Studio album by Indigenous
- Released: 2000
- Label: Pachyderm Records
- Producer: Doyle Bramhall, Indigenous

Indigenous chronology
| Live at Pachyderm Studios (1999) | Circle (2000) | Long Way Home (2005) |

= Circle (Indigenous album) =

Circle is an album by the American band Indigenous, released in 2000. It won a Nammy Award, in the "Best Blues and Jazz" category.

The album peaked at No. 3 on the Billboard Blues Albums chart.

==Production==
The album was produced by Doyle Bramhall and the band; Bramhall also wrote two songs. Indigenous met Bramhall when they opened a 1995 concert for him. The album cover art was created by Alton Kelley.

All four bandmembers contributed to the songwriting.

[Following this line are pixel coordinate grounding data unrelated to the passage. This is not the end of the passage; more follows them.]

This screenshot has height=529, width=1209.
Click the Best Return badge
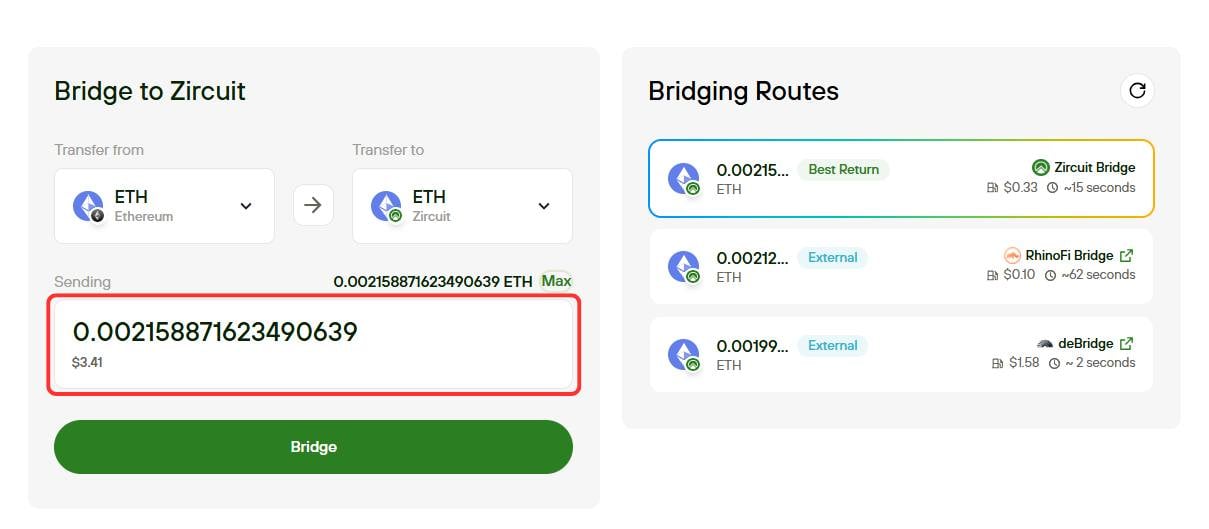843,169
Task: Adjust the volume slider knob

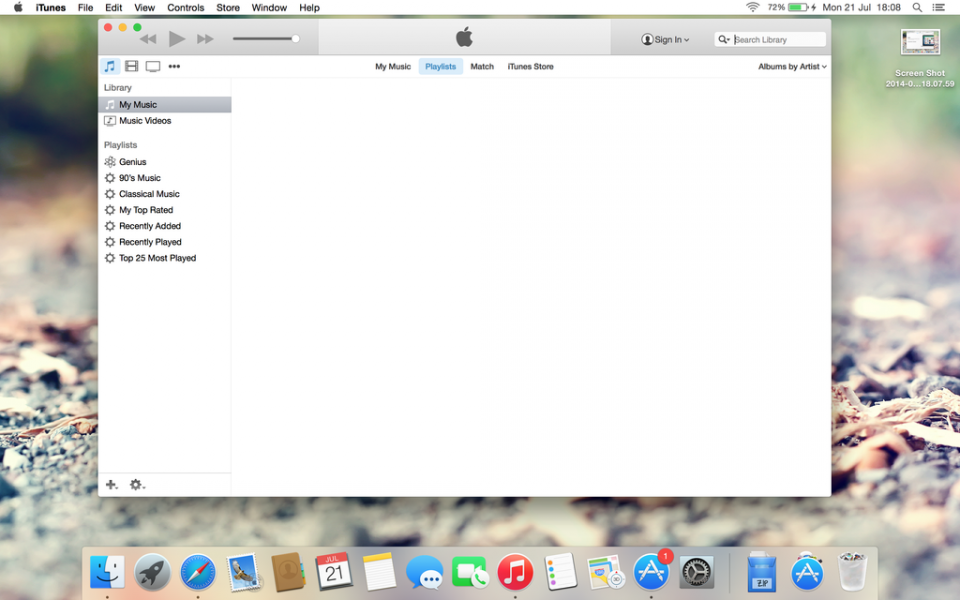Action: tap(295, 39)

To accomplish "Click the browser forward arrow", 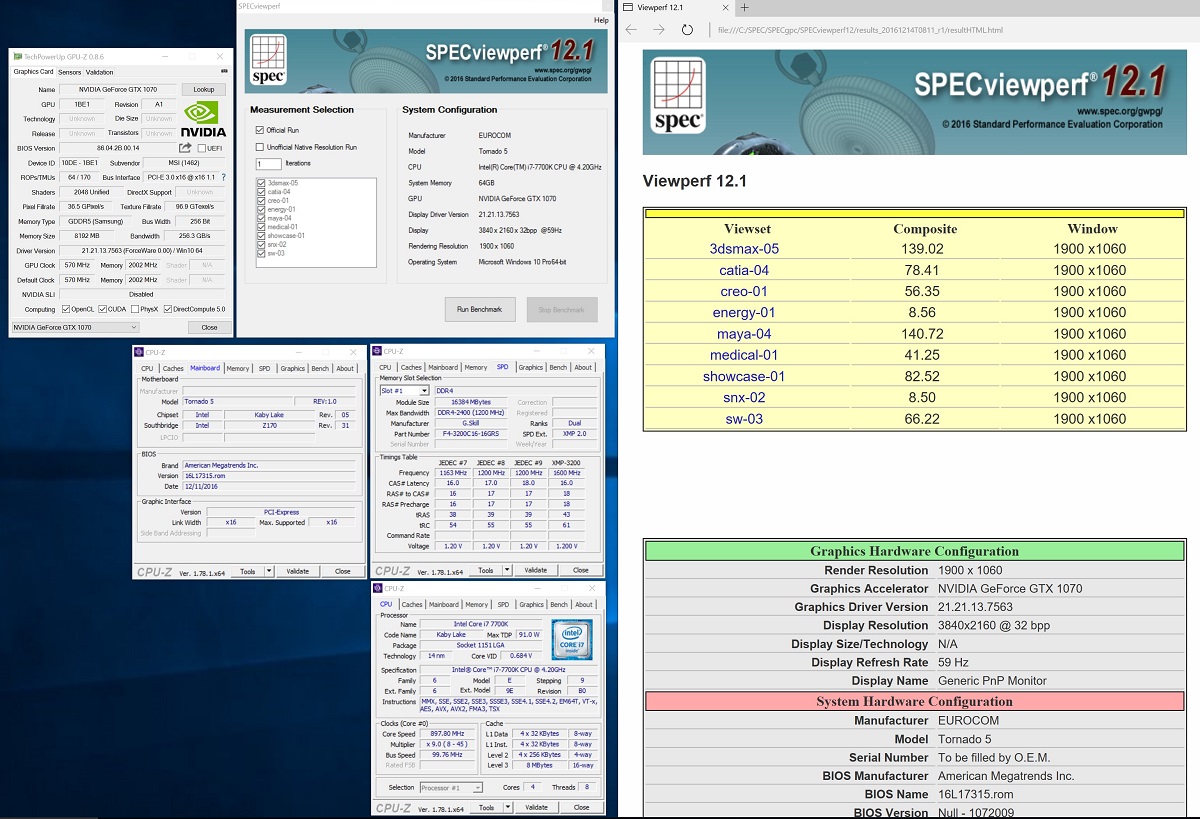I will [x=659, y=30].
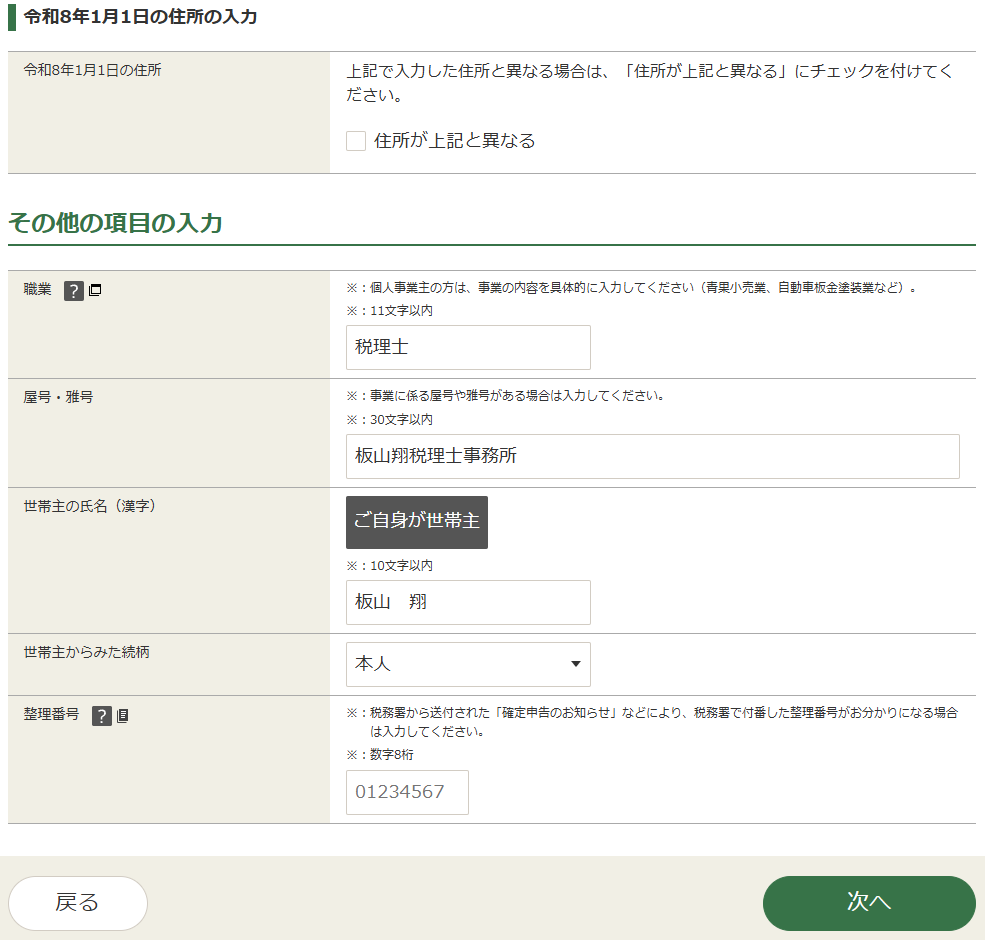Click the arrow on the 続柄 dropdown
Image resolution: width=985 pixels, height=940 pixels.
click(575, 664)
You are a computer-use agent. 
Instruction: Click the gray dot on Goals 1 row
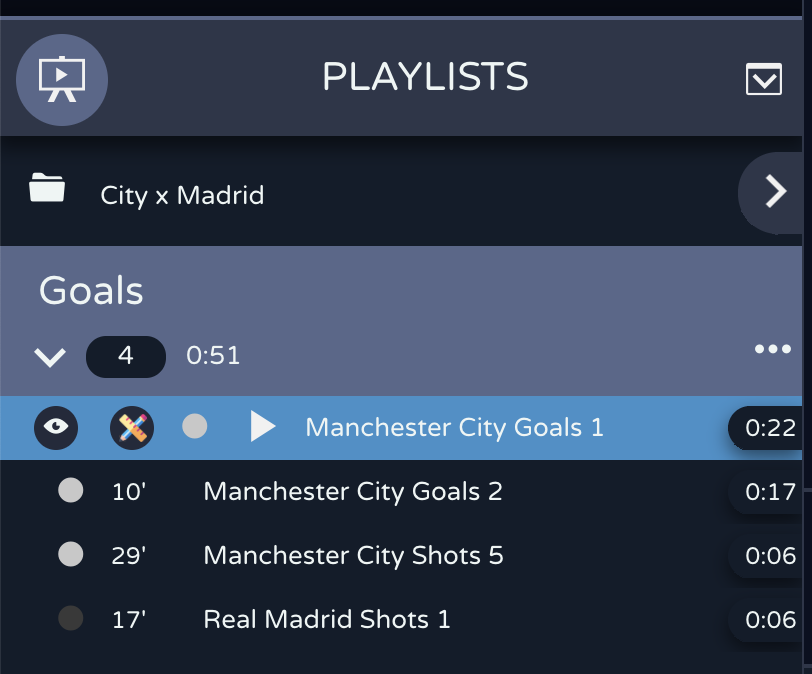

Jennifer Warnes sang on "The Moon Is Shining". Tower of Power's Roger Smith played keyboards.

==Critical reception==

The Washington Post called the guitar work "a potent mix of '60s influences translated into a passionate, contemporary sound." Rolling Stone wrote that the band's "gritty, workmanlike rock is solid and unpretentious, as well-schooled in its influences as it is earnest in execution."

The Hartford Courant deemed the album "an adequate disc with competent musicianship, but most of the songs are formulaic and Circle ultimately lacks flair." The Courier News called it "heavy [and] soulful," writing that Indigenous "combines its native rhythms with the Texas blues-rock of Stevie Ray Vaughan."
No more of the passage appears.